Activity ▸
Both the line containing "The image size is (677, 338)." and the line containing "Screen dimensions: 668x460" belong to the span. Output exactly that span from the listing below, and nothing outside it.

Provided data ▸
----
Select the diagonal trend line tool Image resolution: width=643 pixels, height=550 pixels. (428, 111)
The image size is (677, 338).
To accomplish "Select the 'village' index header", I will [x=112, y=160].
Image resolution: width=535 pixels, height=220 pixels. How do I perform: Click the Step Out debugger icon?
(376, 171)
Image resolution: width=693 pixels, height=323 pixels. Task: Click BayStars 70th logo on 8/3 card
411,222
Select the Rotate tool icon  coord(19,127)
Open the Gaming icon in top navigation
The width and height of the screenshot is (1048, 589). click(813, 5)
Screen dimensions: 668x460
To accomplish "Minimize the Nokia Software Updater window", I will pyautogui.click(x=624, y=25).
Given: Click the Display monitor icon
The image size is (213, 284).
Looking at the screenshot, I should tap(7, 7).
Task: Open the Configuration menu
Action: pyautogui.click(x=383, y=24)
----
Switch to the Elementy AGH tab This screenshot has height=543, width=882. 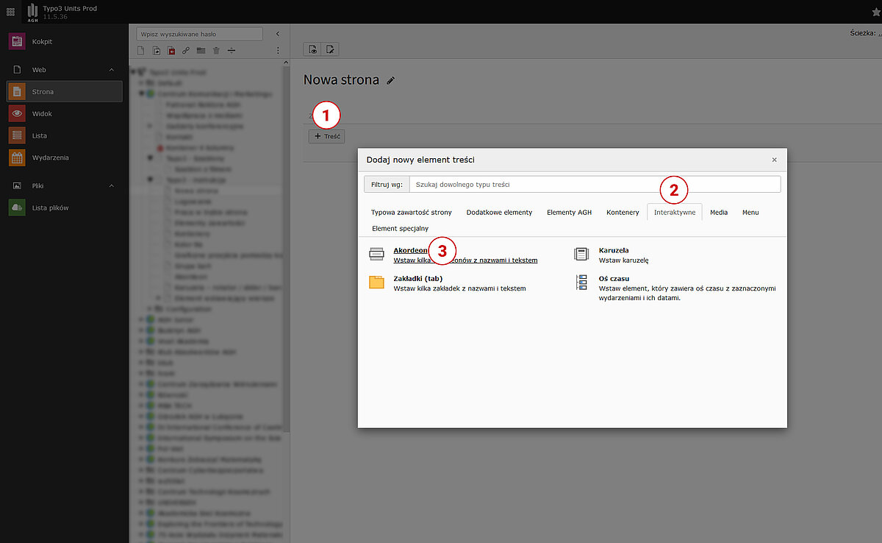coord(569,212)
----
Answer to this exercise ▸
The image size is (677, 338).
To accomplish "Select the 'village' index header", I will [x=112, y=160].
Image resolution: width=535 pixels, height=220 pixels. How do I perform: Click the Step Out debugger icon?
(376, 171)
Image resolution: width=693 pixels, height=323 pixels. Task: Click BayStars 70th logo on 8/3 card
411,222
Select the Rotate tool icon  coord(19,127)
Open the Gaming icon in top navigation
The width and height of the screenshot is (1048, 589). click(813, 5)
Screen dimensions: 668x460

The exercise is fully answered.